Document section –
## begin
I've been thinking a lot about this and come to the preliminary conclusion
that the upper stack should not tell the driver which queue to use.  There
are way to many possible and depending on the use-case, better or worse
performing approaches.  Also we have a big problem with cores vs. queues
mismatches either way (more cores than queues or more queues than cores,
though the latter is much less of problem).

For now I see these primary multi-hardware-queue approaches to be implemented
first:

a) the drivers (*if_transmit) takes the flowid from the mbuf header and
    selects one of the N hardware DMA rings based on it.  Each of the DMA
    rings is protected by a lock.  Here the assumption is that by having
    enough DMA rings the contention on each of them will be relatively low
    and ideally a flow and ring sort of sticks to a core that sends lots
    of packets into that flow.  Of course it is a statistical certainty that
    some bouncing will be going on.

b) the driver assigns the DMA rings to particular cores which by that, through
    a critnest++ can drive them lockless.  The drivers (*if_transmit) will look
    up the core it got called on and push the traffic out on that DMA ring.
## end
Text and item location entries
## begin
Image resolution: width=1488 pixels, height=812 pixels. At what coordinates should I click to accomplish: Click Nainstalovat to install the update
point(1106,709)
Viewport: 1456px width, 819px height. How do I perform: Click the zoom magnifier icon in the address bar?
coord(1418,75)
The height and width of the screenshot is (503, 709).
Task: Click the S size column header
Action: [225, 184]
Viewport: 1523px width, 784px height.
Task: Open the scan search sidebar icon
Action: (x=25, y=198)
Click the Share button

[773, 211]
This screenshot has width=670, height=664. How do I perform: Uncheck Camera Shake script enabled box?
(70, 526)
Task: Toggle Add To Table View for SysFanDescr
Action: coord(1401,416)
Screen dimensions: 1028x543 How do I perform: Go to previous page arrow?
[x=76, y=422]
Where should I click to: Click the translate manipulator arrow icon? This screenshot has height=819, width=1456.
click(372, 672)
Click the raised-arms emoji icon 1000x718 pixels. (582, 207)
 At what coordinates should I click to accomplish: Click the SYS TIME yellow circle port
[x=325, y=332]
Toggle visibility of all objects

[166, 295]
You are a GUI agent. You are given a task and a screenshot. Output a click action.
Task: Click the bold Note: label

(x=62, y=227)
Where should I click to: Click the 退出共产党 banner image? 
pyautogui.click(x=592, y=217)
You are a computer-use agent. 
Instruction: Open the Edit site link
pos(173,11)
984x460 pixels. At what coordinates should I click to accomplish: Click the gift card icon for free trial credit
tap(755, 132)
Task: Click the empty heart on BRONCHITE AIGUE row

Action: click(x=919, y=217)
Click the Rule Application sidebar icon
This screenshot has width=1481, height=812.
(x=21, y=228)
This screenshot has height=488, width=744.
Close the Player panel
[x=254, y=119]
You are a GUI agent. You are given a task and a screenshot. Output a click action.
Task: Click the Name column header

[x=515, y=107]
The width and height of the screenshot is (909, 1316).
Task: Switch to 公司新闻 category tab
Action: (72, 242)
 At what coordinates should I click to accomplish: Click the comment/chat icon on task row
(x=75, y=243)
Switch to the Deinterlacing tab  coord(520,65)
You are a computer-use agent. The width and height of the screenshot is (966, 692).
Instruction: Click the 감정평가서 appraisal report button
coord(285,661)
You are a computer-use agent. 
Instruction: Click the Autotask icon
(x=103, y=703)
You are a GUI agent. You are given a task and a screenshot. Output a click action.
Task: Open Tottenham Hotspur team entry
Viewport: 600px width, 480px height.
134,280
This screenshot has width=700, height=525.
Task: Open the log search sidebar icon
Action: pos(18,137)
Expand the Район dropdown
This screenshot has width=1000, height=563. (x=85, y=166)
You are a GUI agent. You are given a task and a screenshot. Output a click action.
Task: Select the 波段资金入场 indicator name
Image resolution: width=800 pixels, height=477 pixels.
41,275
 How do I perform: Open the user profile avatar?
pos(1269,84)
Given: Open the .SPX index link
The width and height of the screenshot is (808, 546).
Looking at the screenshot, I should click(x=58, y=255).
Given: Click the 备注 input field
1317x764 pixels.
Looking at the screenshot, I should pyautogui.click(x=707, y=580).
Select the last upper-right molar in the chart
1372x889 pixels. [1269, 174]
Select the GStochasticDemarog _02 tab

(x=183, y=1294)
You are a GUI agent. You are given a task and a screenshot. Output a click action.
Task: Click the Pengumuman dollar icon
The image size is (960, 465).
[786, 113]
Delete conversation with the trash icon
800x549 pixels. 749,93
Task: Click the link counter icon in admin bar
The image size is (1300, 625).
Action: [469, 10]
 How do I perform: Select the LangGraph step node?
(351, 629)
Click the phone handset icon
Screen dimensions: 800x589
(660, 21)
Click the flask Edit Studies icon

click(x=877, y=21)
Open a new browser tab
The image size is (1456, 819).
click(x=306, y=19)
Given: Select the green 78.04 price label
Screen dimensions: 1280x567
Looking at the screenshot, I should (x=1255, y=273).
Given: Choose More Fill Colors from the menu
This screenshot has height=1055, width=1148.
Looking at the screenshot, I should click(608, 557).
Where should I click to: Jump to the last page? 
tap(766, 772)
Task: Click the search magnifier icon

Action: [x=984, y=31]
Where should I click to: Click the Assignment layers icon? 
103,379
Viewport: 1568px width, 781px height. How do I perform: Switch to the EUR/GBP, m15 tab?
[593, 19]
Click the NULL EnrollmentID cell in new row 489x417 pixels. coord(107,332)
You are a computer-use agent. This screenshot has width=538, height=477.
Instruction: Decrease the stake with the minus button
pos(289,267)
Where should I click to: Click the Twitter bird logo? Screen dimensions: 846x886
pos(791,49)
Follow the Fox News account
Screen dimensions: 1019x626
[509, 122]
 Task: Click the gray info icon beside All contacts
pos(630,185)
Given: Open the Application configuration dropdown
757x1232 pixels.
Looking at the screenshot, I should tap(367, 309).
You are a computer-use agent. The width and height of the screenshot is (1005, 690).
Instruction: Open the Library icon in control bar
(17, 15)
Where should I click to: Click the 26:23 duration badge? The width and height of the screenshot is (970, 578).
## end
Exercise aim – Continue the post on how network drivers should pick hardware transmit queues, beginning right after its last sentence.

Response to this exercise –
    The problem is the actual upper stacks affinity which is not guaranteed.
    This has to consequences: there may be reordering of packets of the same
    flow because the protocols send function happens to be called from a
    different core the second time.  Or the drivers (*if_transmit) has to
    switch to the right core to complete the transmit for this flow if the
    upper stack migrated/bounced around.  It is rather difficult to assure
    full affinity from userspace down through the upper stack and then to
    the driver.

c) non-multi-queue capable hardware uses a kernel provided set of functions
    to manage the contention for the single resource of a DMA ring.

The point here is that the driver is the right place to make these decisions
because the upper stack lacks (and shouldn't care about) the actual available
hardware and its capabilities.  All necessary information is available to the
driver as well through the appropriate mbuf header fields and the core it is
called on.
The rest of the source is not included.